Vitauta, I send my thoughts and my prayers to you and your family. I totally relate to your situation even though ours are at different parts of the same story. Please take some time for yourself as you won't be any good for your Mom or anyone else if you don't.
I spent the day trying to decide whether to call an ambulance for my Dad or not. He is not eating or drinking much, slept most of the day - which in itself is not unusual, but today he actually was in bed - most other days he is dressed and in his lift chair/recliner. His breathing is laboured, though his sat levels are very good, as are his heart rate and blood sugar but his temperature and blood pressure are a bit high, he is weak and I believe dehydrated. I was thinking when checking all of these vitals that two years ago I wouldn't have had a clue how to measure and read these numbers and now it is all too much second nature. He is better tonight, but not much. I will be "on duty" again tonight because my DH is pulling double shifts with his two jobs. I would have just called the ambulance, but I know that my Dad just wants "to die". I know that is isn't going to happen any time soon, but he wants to be at home.
As for me, I have bottomed out.
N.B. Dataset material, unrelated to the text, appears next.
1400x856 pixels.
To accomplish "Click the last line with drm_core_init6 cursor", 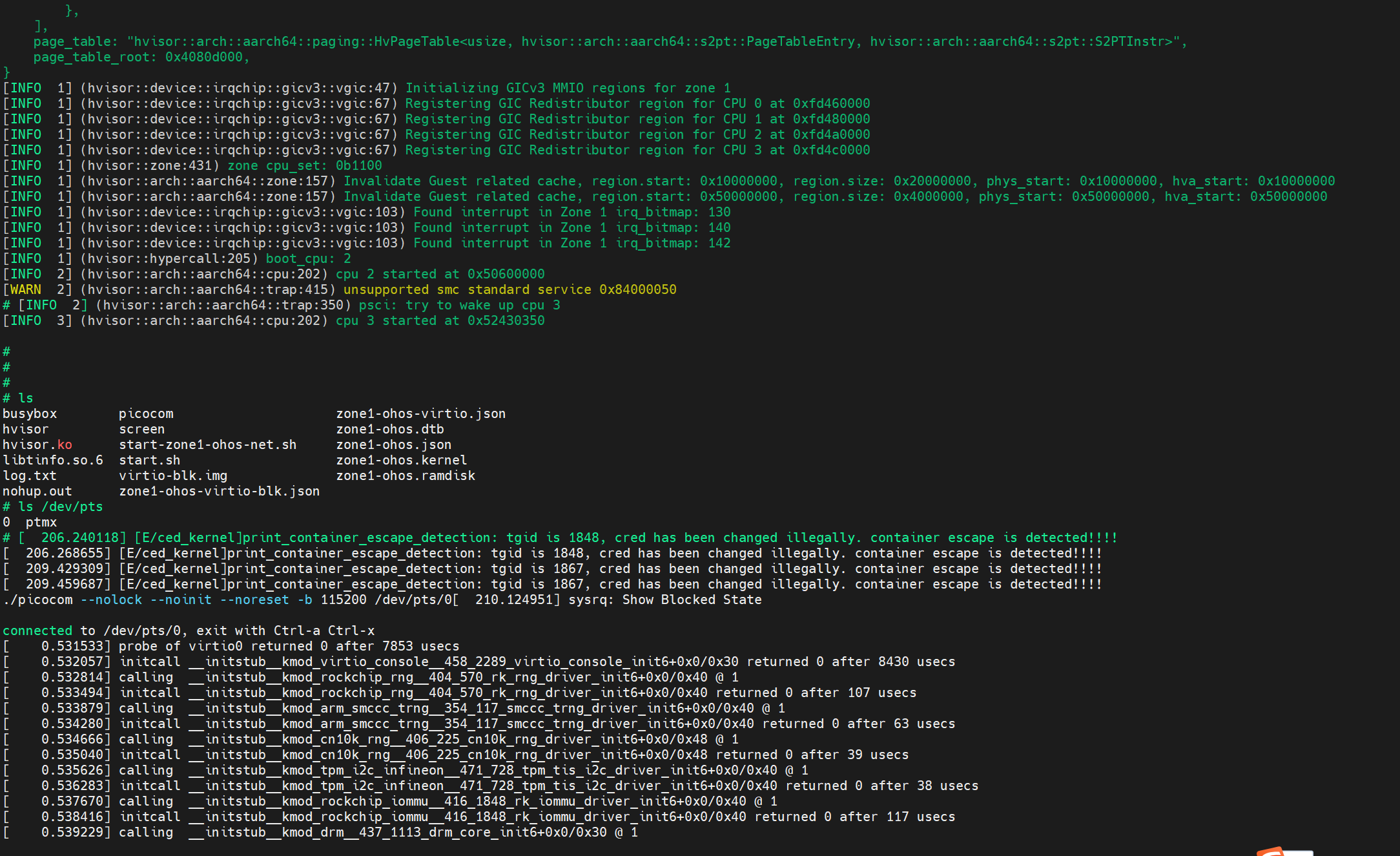I will [x=320, y=832].
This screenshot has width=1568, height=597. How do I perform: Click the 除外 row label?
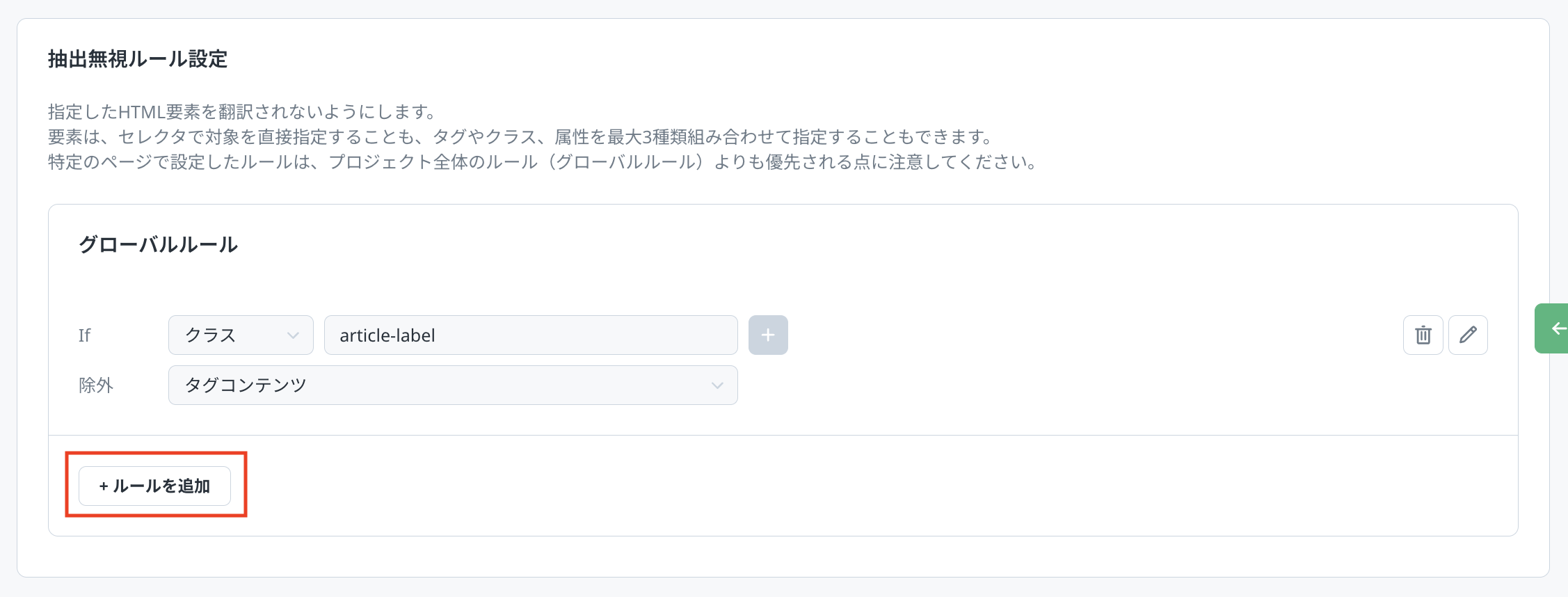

I was trying to make last minute baking for Christmas gifts, including pastry for my tourtieres as the filling is chilled in the fridge, but I just don't have the energy or desire. Christmas baking is usually my favourite thing in the whole world. I keep running in my head - did I make the right call by not phoning or not.
I think this roller coaster ride has been stuck in overdrive for too long. Veterans Affairs called today to say they would be covering the raise in his personal care and out of the blue the guy told me that Dad would probably qualify for funding if he needed to go into a facility. Today of all days.
I am sorry for dragging this thread down. Like Vitauta, it is just very stressful watching a parent deteriorate like that. He says he wants to die, but he is doing everything in his power to fight it.